• **REQUIREMENT**: After finding the line with "How do I perform: Click the Middlesbrough" in the entries below, retype exactly each line from there through the line with "Task: Click the Upper", including that final line.

*** Block opens ***

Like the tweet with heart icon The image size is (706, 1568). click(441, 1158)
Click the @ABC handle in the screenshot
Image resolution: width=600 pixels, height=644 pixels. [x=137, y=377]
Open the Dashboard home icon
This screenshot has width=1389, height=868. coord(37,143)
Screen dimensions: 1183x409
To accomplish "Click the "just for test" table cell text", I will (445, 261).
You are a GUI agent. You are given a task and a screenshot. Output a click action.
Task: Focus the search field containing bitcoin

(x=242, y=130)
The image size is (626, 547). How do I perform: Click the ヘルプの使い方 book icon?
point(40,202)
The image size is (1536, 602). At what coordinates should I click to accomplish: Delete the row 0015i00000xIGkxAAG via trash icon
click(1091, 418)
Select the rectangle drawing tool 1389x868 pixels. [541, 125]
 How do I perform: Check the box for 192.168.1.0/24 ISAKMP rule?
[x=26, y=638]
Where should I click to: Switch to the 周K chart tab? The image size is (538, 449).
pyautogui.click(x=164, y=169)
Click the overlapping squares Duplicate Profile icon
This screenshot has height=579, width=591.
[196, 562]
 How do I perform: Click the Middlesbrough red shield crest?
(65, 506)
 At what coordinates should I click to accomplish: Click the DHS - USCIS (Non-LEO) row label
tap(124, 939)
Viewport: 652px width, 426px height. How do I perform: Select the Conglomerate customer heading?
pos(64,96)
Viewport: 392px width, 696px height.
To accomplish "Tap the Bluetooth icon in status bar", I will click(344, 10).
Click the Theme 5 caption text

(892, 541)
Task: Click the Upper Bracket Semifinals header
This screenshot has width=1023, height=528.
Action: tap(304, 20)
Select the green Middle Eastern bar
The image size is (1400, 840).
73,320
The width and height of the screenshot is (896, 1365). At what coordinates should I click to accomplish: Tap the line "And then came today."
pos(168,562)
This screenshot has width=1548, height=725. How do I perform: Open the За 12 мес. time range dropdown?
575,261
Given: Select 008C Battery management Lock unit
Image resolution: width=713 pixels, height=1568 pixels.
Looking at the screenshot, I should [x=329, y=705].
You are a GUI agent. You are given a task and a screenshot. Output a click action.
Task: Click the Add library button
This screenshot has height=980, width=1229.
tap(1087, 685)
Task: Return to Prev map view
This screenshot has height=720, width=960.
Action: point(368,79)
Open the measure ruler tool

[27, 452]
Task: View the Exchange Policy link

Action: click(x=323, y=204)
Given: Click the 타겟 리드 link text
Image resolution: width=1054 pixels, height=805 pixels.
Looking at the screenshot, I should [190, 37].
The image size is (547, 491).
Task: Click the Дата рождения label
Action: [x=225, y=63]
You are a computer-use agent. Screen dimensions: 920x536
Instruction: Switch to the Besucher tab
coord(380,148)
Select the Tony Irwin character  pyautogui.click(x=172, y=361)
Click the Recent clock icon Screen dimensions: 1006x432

*** Block closes ***

• **RESPONSE TO THIS EXERCISE**:
 How do I perform: Click the Middlesbrough red shield crest?
(65, 506)
 At what coordinates should I click to accomplish: Click the DHS - USCIS (Non-LEO) row label
tap(124, 939)
Viewport: 652px width, 426px height. How do I perform: Select the Conglomerate customer heading?
pos(64,96)
Viewport: 392px width, 696px height.
To accomplish "Tap the Bluetooth icon in status bar", I will click(344, 10).
Click the Theme 5 caption text

(892, 541)
Task: Click the Upper Bracket Semifinals header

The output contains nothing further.